I still feel guilty. Killing a musical instrument is a sin.
will limber up for confession on the Big One in a while ...
but on the low-level pyro front: during lunchbreaks a fellow pupil & I discovered an excellent Guy Fawkes trick. Find a street with a suitable system of drains (and plenty of pedestrians ...); carefully lower a lit firework (big banger is best) through a drain grille where you see a bed of autumn leaves beneath (rather than running water, natch); retire, & watch
with the right drain system, it goes off with an amplified boom (confined space etc), and smoke jets out all along the street at intervals from the drain grilles on either side
[I say 'low level pyro' because at university there was a chemist who started experimenting ... his explosions began to get so big, he needed to conduct them out in open countryside, and Plod started taking an interest (it was the IRA years). So, for his graduation special, he and some mates built a raft, borrowed a yacht, and went out into the Bay of Biscay for remote detonation at a safe distance. They claimed the French Air Force flew over to find out WTF. Well, I believed them]
Is it unusual to have partaken of weed, speed, acid, E and a bit of heroin? No coke for me (unlike Gove) - too working class for that.
I could write a blog about all the naughtiest things I've done - in fact I did, about six year's of material.
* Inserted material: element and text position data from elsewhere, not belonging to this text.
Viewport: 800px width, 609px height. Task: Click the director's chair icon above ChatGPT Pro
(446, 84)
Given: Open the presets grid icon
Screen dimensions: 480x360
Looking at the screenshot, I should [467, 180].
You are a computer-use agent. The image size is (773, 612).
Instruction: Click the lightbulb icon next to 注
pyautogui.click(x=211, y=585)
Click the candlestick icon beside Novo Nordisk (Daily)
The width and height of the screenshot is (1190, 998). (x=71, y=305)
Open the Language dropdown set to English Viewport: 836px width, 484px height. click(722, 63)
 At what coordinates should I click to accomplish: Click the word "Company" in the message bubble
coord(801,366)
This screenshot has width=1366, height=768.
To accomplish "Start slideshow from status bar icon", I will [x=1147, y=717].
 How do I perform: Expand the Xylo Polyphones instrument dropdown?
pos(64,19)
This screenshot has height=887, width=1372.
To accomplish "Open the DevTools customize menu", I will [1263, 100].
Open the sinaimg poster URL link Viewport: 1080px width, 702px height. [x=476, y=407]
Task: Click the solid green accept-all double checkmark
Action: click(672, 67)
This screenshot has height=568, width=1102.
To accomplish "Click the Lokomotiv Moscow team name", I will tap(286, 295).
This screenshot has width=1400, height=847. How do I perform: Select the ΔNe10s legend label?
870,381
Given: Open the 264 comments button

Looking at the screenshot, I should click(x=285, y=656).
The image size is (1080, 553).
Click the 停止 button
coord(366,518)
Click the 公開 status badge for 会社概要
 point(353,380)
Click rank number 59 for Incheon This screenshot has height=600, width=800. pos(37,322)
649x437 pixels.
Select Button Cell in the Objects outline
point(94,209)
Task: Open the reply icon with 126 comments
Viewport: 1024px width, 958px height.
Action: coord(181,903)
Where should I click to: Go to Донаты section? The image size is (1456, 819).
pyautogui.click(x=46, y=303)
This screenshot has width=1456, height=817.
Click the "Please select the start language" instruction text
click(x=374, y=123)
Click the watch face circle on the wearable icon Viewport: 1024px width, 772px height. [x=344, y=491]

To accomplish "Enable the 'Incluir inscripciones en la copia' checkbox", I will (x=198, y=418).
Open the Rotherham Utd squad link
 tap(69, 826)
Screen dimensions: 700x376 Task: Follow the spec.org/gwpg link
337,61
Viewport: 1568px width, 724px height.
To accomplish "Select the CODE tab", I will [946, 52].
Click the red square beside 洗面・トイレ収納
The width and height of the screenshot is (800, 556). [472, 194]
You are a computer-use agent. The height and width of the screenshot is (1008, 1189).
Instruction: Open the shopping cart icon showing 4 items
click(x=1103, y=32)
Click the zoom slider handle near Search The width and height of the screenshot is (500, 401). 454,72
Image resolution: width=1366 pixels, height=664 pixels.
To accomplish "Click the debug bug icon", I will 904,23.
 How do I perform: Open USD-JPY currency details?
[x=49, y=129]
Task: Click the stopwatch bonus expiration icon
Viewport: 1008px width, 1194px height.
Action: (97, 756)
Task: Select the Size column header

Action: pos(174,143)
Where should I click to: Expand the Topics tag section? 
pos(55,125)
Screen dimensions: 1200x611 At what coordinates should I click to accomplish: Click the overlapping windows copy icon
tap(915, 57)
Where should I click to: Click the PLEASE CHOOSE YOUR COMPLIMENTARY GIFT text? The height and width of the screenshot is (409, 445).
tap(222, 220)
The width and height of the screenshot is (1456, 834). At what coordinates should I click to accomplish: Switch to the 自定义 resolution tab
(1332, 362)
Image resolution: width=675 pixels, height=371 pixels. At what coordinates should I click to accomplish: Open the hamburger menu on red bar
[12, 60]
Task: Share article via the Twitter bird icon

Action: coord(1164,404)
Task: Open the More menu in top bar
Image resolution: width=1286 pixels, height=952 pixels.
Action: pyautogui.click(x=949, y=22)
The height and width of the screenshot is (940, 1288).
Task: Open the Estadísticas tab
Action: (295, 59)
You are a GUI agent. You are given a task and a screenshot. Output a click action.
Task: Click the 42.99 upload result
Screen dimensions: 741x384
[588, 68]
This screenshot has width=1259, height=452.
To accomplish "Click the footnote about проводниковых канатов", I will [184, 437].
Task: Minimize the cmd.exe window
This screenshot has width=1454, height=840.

If everyone who dabbled with a bit of weed or coke was barred from the world of work ...
A pyromaniac myself. Many incidents. One including an upturned metal dustbin lid filled with gunpowder from all the dud fireworks I could find. It wouldn't ignite so, with one final match, I looked closer to see what was wrong...
WOOOOOF !
Eyebrows gone. Hair gone - back past ears, Art Garfunkel style. I turned to my brother, my face still smoking, "Do you think Mum'll notice ???"